#### YOUR INSTRUCTIONS
Give the number of lines in the records below that include the word "window", and add nothing to it.

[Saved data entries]
########################################

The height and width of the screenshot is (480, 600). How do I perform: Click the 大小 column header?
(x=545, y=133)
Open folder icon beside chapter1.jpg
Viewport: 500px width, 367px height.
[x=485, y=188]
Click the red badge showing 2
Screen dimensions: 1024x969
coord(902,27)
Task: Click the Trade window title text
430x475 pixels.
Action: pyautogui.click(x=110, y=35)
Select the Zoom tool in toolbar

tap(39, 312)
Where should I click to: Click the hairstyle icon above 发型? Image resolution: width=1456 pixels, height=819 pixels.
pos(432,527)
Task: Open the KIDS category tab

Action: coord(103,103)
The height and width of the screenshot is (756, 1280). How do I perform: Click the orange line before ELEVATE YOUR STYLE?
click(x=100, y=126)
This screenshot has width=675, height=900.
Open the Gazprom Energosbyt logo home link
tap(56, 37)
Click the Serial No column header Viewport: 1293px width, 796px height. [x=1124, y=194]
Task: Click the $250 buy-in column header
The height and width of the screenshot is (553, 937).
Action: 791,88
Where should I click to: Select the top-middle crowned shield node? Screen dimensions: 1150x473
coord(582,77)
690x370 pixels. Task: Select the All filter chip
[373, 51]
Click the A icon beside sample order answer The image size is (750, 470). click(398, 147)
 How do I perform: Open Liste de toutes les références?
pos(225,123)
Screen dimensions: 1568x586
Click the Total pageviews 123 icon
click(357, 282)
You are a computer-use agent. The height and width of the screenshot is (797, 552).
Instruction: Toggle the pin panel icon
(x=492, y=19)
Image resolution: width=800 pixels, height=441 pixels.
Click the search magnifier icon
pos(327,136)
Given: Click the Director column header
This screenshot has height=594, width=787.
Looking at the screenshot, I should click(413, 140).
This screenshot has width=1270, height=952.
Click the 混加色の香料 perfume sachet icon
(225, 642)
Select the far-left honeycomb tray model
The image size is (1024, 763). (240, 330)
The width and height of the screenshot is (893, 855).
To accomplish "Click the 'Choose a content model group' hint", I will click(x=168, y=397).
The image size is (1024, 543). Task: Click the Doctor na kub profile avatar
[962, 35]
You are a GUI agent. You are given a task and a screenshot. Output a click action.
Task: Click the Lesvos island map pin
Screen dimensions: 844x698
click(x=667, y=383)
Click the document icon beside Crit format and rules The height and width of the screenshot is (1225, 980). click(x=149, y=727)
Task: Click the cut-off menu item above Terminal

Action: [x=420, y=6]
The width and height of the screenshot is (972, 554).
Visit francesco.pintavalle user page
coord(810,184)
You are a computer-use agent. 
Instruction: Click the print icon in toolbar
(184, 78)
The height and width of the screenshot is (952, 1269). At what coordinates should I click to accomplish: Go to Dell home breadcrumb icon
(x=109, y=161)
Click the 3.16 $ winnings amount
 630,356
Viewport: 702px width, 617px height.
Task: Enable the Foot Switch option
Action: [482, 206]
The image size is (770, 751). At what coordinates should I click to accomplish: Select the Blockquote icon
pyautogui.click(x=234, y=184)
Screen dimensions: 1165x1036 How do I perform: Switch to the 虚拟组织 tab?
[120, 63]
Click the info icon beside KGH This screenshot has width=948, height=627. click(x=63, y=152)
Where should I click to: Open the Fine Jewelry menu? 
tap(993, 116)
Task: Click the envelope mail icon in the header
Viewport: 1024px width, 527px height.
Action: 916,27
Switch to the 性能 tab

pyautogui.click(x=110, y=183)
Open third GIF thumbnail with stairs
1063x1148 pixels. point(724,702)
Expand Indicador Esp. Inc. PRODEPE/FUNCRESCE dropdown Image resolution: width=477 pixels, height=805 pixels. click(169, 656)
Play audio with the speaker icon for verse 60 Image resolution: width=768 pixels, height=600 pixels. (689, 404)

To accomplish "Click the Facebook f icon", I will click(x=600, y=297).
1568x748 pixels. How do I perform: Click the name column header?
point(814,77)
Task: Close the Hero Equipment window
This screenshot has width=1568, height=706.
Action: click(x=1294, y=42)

########################################

#### ANSWER FOR THIS EXERCISE
2